Et puis (et c'est là que je voulais en venir)... il y a quelque chose de nouveau maintenant. C'est que... ben... je n'aurai plus de contact avec ma complice pendant tous ces jours. Elle va me manquer.
Bizarre d'écrire ça alors que l'absence s'opère surtout avec ma famille, avec qui je vis au quotidien. Mais non, c'est avec celle dont je ne partage pas de proximité physique que je vais surtout ressentir la distance. Un peu étonnant non?

Mais ça me donnera l'occasion de prendre un peu de recul. Tout comme le fait de ne pas pouvoir écrire ici. Laisser décanter la mixture bouillonante qui désorganise mes idées depuis quelques temps.

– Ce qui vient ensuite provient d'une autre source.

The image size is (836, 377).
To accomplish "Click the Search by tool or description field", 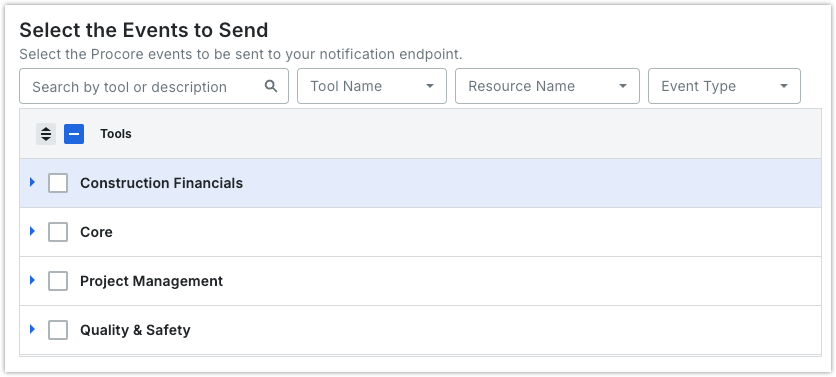I will pos(154,86).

D'ailleurs, c'est trop confus et surabondant pour que je parvienne à écrire quelque chose de satisfaisant ici. La seule chose qui soit claire, c'est que j'ai un sérieux travail à faire pour ne plus me laisser bouffer la vie par un subconscient qui s'acharne à m'empêcher de vivre comme je l'aimerai. A suivre...



Rectificatif: ma complice (pfff, je vais bientôt la prénommer, ça sera plus simple) m'a demandé des précisions suite à une de mes phrases un peu surprenante concernant notre relation. Elle se situe dans ma précédente mise à jour et je la réécris ici, avec le correctif adéquat: «J'ai trop investi affectivement, émotionnellement, et en confiance donnée pour pouvoir supporter sans dommages, si cela devait advenir, la perte de la confiance qui existe entre nous».
Ben oui, quoi, ça change tout le sens. Il n'y a aucune perte de confiance entre nous, bien au contraire.



«C'est aussi que la part extérieure de mes activités, et notamment tout ce qui tourne autour de l'écriture et du diarisme, prend une place de plus en plus grande. A mesure que cela compte plus dans ma vie, ma vie professionnelle elle compte moins. Elle n'est plus le centre, cela devient de plus en plus simplement ce qui m'assure des moyens d'existence.»

Les échos de Valclair (10/06/2003)





J'ai pas osé



Dimanche 15 juin


Parti quelques jours vers la capitale, j'ai pu me déconnecter un peu de mon quotidien, bouleverser mes habitudes, changer de cadre de vie. J'y ai fait des rencontres, totalement en dehors du monde d'internet (et hélas, je n'avais pas la possibilité matérielle d'envisager des rencontres avec des connaissances du cyber-monde) et j'ai ramené quelques souvenirs de mon petit périple.


D'abord celui d'un certain luxe, du prestige, du haut de gamme, que je ne cotoie jamais. Je me trouvais en un lieu ou une certaine catégorie de population venait parader à l'occasion d'un événement. Cela se passait en extérieur et dès le soir ce fut un défilé d'élégance et de chapeaux extravagants. Parmi la foule se croisaient différents style, différentes "classes" sociales, et les vétements en sont un révélateur assez flagrant.
Mais surtout, il y avait énormément de jolies femmes. A se demander si celles-ci ne sont pas concentrées sur Paris ! A moins qu'il ne s'agisse que de "l'habillage" (maquillage, coiffure et habillement) pour faire la différence? Parce que dans mon coin reculé de campagne, je ne vois pas souvent ce genre de personnes. Ni meme à la petite ville la plus proche. Il y a là un phénomène curieux que je ne me suis pas encore expliqué.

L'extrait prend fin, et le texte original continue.